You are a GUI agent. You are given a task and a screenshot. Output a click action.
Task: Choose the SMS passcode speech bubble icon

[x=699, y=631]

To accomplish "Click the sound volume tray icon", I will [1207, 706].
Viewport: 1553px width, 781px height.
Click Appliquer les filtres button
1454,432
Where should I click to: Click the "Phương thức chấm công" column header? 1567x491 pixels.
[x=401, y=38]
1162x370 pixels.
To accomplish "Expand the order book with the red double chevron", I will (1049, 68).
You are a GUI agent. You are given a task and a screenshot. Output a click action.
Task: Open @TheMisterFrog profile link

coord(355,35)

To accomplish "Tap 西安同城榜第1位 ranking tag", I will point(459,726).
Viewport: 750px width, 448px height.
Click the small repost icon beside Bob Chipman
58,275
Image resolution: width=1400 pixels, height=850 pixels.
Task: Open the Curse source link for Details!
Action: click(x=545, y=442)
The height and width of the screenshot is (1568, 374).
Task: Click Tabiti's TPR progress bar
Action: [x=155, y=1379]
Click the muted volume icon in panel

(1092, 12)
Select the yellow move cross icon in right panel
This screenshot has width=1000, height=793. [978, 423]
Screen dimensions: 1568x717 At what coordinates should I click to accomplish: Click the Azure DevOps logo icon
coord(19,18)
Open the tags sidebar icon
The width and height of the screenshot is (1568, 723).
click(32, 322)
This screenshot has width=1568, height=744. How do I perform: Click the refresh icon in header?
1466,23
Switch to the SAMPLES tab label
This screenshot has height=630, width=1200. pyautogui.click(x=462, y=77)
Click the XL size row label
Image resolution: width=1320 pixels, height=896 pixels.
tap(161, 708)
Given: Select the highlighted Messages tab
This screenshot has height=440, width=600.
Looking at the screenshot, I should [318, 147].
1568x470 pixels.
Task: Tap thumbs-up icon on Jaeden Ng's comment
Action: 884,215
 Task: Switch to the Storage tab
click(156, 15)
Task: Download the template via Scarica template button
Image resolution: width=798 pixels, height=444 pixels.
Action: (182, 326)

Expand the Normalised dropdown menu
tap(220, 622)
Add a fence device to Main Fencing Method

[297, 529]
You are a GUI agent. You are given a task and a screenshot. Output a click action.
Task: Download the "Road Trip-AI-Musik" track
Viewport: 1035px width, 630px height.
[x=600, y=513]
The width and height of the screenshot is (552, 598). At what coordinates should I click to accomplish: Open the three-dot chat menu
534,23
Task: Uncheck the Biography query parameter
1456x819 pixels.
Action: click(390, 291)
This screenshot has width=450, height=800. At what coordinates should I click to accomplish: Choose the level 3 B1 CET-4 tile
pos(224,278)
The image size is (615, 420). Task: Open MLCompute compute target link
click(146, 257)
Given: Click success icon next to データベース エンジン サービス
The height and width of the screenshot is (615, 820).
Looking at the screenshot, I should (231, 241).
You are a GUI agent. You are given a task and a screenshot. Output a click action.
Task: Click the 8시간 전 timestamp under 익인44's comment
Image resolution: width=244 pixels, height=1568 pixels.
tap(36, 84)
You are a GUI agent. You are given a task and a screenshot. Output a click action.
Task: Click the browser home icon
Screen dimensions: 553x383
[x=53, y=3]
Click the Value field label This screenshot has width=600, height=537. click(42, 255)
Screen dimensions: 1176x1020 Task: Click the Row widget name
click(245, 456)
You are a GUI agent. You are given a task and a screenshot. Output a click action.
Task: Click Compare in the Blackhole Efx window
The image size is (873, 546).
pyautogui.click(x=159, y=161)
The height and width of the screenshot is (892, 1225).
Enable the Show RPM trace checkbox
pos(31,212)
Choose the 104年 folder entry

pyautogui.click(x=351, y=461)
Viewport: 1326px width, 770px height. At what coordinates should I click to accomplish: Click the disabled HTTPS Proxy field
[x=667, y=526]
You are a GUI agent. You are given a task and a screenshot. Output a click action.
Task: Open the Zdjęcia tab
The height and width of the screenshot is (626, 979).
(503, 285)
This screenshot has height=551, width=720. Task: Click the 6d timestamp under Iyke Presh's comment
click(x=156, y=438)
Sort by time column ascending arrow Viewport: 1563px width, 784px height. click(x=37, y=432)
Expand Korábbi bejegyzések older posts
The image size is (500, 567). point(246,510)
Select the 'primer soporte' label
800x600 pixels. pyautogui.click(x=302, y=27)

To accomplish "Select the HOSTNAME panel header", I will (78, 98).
++++++++++
Work to be completed:
Once you reach the line containing "The height and width of the screenshot is (626, 979).", transcribe it and each line after it through the end of the material, exactly and with nothing added.

Answer to the exercise:
The height and width of the screenshot is (626, 979).
(503, 285)
This screenshot has height=551, width=720. Task: Click the 6d timestamp under Iyke Presh's comment
click(x=156, y=438)
Sort by time column ascending arrow Viewport: 1563px width, 784px height. click(x=37, y=432)
Expand Korábbi bejegyzések older posts
The image size is (500, 567). point(246,510)
Select the 'primer soporte' label
800x600 pixels. pyautogui.click(x=302, y=27)

To accomplish "Select the HOSTNAME panel header", I will (78, 98).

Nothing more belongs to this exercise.